Parents could be seen clutching children tightly and hundreds of people were frantically trying to call relatives on their mobile phones. Shopkeepers closed their shops and the streets were jammed with people rushing to check on their families.
"I'm heading straight home," said Bishal Rai, a man in his 20s, who said he was trying to contact his family in the north of the capital.
The quake's epicenter was close to Everest Base Camp, which was evacuated after an avalanche triggered by last month's quake killed 18 climbers. Mountaineers seeking to scale the world's tallest peak have called off this year's Everest season.

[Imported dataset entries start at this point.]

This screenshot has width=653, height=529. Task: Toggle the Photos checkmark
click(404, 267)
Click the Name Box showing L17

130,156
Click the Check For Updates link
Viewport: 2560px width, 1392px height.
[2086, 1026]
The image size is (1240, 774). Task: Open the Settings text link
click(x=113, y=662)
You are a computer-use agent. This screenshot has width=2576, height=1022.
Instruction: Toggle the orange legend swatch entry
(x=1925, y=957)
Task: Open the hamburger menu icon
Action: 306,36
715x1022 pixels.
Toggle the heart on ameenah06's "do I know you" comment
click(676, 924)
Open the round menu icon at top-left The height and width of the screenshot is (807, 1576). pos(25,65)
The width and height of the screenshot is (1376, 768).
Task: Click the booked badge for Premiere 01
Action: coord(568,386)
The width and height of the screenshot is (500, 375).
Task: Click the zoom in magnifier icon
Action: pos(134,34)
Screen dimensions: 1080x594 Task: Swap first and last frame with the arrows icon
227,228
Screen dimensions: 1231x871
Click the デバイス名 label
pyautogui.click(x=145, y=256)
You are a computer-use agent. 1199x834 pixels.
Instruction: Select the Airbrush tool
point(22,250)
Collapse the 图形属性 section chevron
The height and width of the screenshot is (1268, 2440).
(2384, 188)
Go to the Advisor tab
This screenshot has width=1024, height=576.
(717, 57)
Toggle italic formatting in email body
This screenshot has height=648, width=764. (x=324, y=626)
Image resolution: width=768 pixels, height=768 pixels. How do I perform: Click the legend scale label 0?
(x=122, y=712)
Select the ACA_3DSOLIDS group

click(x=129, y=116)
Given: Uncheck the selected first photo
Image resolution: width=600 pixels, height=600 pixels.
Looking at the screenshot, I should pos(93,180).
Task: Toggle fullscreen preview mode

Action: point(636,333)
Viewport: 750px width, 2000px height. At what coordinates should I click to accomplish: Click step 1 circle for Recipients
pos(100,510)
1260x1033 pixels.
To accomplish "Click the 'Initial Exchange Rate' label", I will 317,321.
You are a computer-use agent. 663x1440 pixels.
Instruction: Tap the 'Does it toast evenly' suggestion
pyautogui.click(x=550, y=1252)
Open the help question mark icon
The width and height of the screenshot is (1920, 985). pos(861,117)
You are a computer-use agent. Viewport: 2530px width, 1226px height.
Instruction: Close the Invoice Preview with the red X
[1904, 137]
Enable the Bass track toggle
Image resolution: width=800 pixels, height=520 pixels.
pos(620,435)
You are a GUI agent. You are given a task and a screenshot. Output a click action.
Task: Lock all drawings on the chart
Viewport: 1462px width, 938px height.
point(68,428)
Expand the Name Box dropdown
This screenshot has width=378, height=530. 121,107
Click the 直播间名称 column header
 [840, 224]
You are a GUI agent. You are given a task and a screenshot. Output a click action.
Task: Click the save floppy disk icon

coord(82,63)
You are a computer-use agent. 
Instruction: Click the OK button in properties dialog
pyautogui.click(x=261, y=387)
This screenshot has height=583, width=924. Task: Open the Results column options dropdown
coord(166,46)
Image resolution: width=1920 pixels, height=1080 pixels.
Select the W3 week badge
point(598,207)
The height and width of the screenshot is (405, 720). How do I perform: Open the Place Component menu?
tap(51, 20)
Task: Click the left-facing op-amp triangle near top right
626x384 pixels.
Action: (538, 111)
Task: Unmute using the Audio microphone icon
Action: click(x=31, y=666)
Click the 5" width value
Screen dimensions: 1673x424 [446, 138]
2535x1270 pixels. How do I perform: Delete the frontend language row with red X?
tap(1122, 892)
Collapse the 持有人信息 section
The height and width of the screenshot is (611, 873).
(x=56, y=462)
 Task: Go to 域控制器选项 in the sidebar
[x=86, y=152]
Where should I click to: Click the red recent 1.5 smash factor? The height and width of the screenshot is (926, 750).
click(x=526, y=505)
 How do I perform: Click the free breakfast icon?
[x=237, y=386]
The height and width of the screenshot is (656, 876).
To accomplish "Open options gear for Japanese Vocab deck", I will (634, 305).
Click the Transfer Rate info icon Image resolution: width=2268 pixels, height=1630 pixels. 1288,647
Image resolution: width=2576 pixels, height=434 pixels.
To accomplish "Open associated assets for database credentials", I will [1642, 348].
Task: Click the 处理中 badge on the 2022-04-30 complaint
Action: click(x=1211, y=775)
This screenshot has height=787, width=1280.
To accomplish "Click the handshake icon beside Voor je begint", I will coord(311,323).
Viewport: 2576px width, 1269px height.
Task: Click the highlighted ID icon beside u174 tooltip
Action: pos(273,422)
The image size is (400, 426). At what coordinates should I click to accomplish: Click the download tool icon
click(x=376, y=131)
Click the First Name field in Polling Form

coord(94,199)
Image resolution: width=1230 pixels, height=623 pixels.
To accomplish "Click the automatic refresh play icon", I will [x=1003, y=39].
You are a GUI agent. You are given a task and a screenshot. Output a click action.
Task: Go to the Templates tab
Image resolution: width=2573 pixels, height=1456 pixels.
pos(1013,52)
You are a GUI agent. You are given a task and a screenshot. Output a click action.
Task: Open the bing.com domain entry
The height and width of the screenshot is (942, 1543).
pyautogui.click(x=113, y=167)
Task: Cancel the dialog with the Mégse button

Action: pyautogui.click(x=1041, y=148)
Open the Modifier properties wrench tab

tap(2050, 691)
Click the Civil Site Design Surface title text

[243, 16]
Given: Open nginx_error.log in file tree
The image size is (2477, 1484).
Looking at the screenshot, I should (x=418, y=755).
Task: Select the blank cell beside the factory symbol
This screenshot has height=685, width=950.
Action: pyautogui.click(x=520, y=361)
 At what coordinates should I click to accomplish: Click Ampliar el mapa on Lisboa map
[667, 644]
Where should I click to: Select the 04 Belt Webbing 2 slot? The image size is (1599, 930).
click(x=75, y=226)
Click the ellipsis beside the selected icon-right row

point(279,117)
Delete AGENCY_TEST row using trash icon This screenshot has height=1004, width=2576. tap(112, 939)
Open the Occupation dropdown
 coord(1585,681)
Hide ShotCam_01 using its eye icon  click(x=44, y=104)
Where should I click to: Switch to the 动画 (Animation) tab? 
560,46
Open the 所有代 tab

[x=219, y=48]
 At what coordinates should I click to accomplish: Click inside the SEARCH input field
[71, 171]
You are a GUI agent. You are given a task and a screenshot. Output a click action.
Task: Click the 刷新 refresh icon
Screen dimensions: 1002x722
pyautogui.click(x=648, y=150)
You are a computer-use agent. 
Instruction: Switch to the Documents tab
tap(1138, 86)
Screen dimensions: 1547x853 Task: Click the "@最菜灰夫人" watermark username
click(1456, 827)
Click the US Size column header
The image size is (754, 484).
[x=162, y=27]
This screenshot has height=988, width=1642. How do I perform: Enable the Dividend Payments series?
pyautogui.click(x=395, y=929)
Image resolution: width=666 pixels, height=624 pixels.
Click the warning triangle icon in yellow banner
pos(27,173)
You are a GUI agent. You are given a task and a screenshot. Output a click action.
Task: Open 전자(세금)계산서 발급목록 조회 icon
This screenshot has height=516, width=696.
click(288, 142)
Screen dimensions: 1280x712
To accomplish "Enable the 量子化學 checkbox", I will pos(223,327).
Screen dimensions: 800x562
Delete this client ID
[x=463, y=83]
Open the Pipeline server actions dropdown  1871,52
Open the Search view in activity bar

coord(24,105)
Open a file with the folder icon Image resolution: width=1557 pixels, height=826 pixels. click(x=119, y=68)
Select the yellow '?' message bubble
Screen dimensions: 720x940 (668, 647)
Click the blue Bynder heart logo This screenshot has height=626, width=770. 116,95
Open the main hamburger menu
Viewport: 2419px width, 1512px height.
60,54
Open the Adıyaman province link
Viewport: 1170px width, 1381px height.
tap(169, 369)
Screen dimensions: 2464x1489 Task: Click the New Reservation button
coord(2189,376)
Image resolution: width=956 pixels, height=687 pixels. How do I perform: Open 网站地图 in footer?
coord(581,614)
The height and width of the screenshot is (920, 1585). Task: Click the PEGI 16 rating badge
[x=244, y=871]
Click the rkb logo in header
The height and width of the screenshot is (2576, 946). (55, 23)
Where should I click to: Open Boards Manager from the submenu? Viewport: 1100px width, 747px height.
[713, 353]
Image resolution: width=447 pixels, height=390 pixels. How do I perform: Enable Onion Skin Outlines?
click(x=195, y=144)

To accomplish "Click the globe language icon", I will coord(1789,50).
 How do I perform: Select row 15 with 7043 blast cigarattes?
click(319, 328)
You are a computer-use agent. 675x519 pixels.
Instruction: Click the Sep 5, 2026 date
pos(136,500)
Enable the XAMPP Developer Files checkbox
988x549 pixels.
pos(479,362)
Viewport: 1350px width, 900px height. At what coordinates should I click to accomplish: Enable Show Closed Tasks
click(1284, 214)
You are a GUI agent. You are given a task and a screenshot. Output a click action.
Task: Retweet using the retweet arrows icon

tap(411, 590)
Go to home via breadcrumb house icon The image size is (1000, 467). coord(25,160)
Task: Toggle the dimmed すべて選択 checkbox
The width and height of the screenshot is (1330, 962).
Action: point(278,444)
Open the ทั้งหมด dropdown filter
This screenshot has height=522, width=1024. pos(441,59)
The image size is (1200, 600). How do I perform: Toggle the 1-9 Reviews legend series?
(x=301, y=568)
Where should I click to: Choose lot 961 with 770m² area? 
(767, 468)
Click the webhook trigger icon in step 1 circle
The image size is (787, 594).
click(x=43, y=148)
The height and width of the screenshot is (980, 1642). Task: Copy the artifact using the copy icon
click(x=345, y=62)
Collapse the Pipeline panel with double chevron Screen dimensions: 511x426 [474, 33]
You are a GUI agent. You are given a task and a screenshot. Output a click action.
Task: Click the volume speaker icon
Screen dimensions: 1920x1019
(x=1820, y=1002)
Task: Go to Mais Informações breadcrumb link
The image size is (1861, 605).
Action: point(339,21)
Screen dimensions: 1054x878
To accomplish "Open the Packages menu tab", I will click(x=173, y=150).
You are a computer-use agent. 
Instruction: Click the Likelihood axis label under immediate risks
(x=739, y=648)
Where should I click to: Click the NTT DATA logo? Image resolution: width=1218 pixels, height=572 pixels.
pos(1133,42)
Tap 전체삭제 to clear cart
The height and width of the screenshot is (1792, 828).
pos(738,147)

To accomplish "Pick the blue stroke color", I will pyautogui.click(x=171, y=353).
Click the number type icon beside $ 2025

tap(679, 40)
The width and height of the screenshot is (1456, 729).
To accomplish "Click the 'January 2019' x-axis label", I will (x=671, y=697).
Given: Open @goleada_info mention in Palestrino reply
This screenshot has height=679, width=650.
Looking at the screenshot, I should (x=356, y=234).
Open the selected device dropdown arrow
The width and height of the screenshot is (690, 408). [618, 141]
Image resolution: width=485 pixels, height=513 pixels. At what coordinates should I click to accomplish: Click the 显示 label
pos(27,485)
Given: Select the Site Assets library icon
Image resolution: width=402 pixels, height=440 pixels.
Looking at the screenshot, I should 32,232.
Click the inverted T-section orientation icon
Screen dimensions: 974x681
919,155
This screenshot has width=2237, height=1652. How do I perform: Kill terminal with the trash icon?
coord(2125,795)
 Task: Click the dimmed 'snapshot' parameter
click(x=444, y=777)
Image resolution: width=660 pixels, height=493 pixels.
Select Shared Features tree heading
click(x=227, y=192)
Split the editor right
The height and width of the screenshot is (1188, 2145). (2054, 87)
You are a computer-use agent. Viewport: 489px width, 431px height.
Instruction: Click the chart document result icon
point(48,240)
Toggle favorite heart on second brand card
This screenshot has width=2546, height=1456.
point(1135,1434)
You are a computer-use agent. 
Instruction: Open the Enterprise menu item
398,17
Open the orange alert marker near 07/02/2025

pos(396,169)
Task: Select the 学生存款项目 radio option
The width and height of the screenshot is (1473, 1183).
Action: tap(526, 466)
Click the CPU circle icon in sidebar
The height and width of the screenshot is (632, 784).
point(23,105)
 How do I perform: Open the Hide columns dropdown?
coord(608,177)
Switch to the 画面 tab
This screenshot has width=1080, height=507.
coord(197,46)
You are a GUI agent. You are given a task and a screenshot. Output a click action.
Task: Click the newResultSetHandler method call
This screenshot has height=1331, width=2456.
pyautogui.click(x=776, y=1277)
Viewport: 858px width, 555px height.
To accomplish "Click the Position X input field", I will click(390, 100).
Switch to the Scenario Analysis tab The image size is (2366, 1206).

Last month's quake killed at least 8,046 people and injured more than 17,800. It was recorded at 7.8 magnitude, almost four times stronger than Tuesday's quake.
But a 7.4 magnitude earthquake has the potential to cause significant damage and landslides.
Meanwhile, the Nepali army said today that it had rescued 117 people from three remote mountain villages north of the capital Kathmandu, including two U.S. citizens who had been searching for a missing relative.
The 115 Nepalis and two Americans were evacuated on Monday from Syanjen, Kenjing and Langtang Village, where hundreds of people were killed in a huge landslide and avalanche triggered by last month's earthquake.
All of those rescued were stranded in the three popular trekking villages in Rasuwa district, about 35 miles north of Kathmandu, after the 7.8 earthquake struck on April 25.
A series of avalanches and bad weather in the area had slowed the military's efforts to reach those cut off.
"The entire Langtang Valley has turned into a rocky and snowy ruin due to avalanches," Uddhav Bhattarai, Rasuwa's district administrator, told Reuters.
On Sunday, the continuing avalanche risk led officials to suspend their search for some 200 bodies believed to be buried beneath the rock and snow in Langtang Village.
As of Monday, 128 bodies had been recovered there.
"Rescuers have been unable to go there to look for bodies since the weekend because avalanches continue to fall and make it dangerous," Bhattarai said.
The U.S. citizens rescued on Monday were with a Nepali guide, a military official said, and were brought to the district capital of Dhunche along with the Nepalis who were rescued.